Their vote came four hours after heated debate over whether or not the warehouse should be converted into a 200 bed facility for the homeless. The facility is located off the 91 freeway, and is on 1000 N. Kraemer Place in an industrialized part of Anaheim.
Those that were against opening of the facility were business owners that surround the area, as well as residents from nearby neighborhoods. Their argument against opening a year-round homeless shelter is it will only lead to more crime and become “a magnet to additional homeless in the area,” said Mike Chew, who is a nearby resident who lives a mile away from the facility.
The opponents also fear that once this location is open that it will deter customers from shopping at their stores. The residents in the nearby neighborhoods fear that the homeless shelter will lower their value of their home.
Those that were in favor of opening a year-round homeless shelter included advocacy groups, charities, and churches.
One of the supporters was Curtis Gamble, who, as the O.C. Register reports, was homeless for six years, told the forum, “It’s time we help the veterans. We served the country, we looked out for you. It’s time to look out for us.”
With the shelter approved, board Chairman Todd Spitzer was reported saying, “If we do it here and we do it right and we dispel all the myths, we can do this and we can solve the homeless problem in our county.”
The 200 bed homeless shelter will be, “equipped with a multiservice center that would assist occupants with health, employment, housing and other services.” Shuttles will be available to transfer people to and from the shelter to jobs and appointments.
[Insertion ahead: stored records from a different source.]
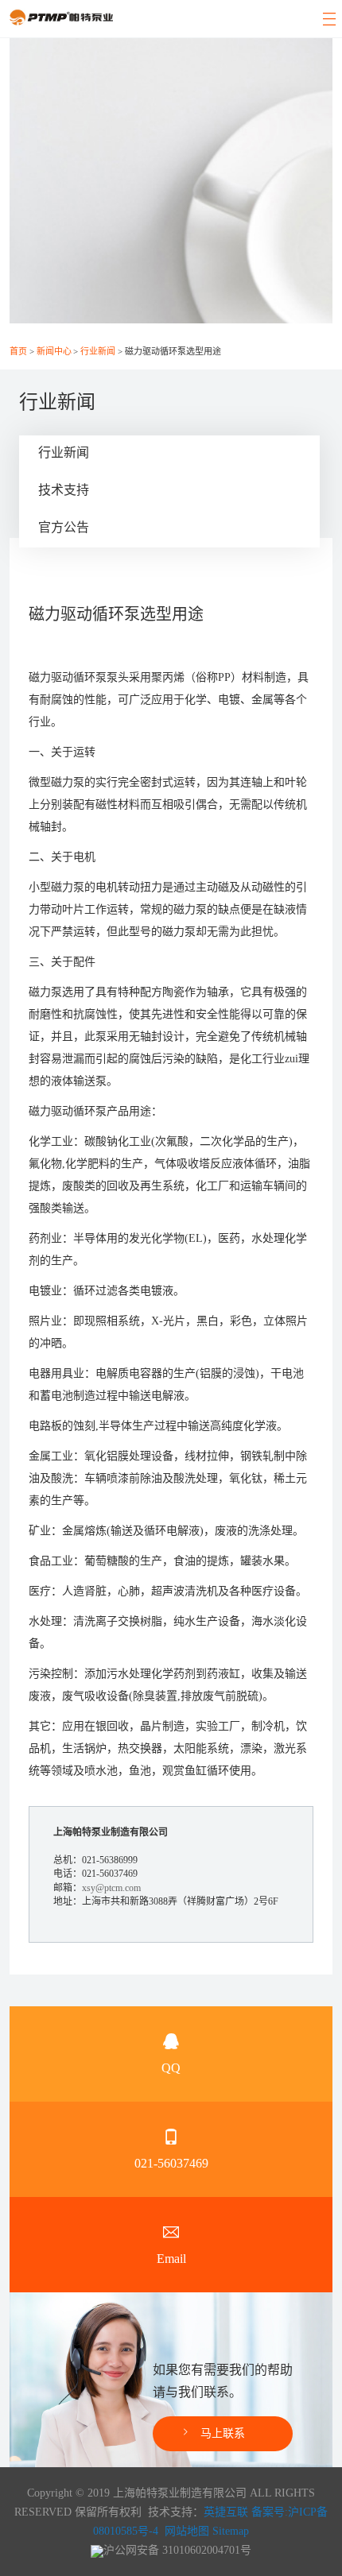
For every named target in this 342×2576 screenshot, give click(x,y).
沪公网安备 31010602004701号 (177, 2550)
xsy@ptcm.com (111, 1887)
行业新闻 (97, 351)
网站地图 (187, 2531)
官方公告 (63, 527)
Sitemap (230, 2531)
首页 (18, 351)
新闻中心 (54, 351)
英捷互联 (226, 2512)
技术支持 (63, 490)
Homeless clients who have pet dogs will also be able to keep their pets in kennels and be able to play with them in a dog park that is located on the facility. The shelter will also offer a bike repair station, as was reported Scpr.org. It will also help people find permanent housing and permanent employment.
The shelter will be able to provide, “122 beds for men, 64 beds for women with an additional, separate wing for families. Cots, mats and cribs would be used for overflow.” There will also be a “[f]lexible sleeping space [that] would also be provided for transgender populations, people with special illnesses or people in recuperative care.”
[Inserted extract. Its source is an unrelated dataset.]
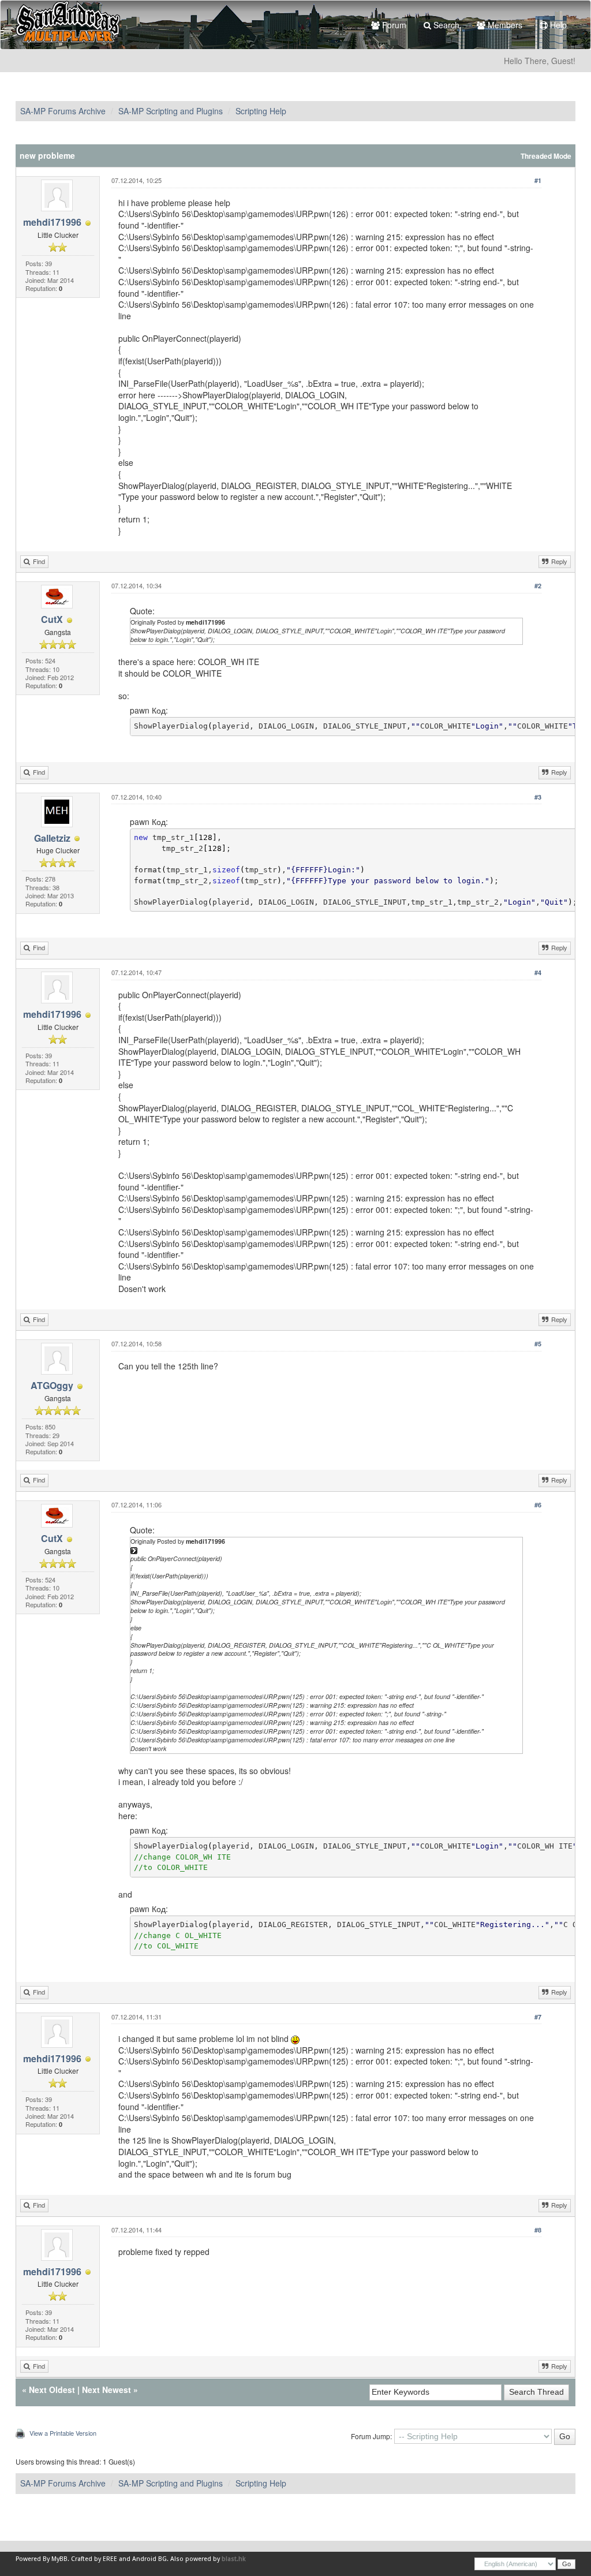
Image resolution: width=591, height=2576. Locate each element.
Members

The shelter beds will be available upon reservation only, and a background check must be passed to ensure there are no wanted felons or sex offenders from entering the facility. They are hoping there will be an average stay of 30 days, with a six month stay maximum.
10 percent of the shelter’s beds will be reserved for referrals from law enforcement agencies. And to make sure this facility is safe there will be unarmed private security guards patrolling the property. The shelter will also have metal detectors, cameras, and outdoor lights to ensure safety.
It is estimate that nearly 15,300 people will experience at least one night of homelessness over the course of this year, according to Orange County Commission to End Homelessness.
Although the 200 bed shelter is only going to help a fraction of the 4,500 people who are homeless in Orange County, but as Karen Stoyanoff, who is a member of Anaheim’s Poverty Task Force and a minister of the Unitarian Universalist Church in Anaheim, said “[The shelter] is a drop in a bucket, but the point is, we’ve got to start somewhere.”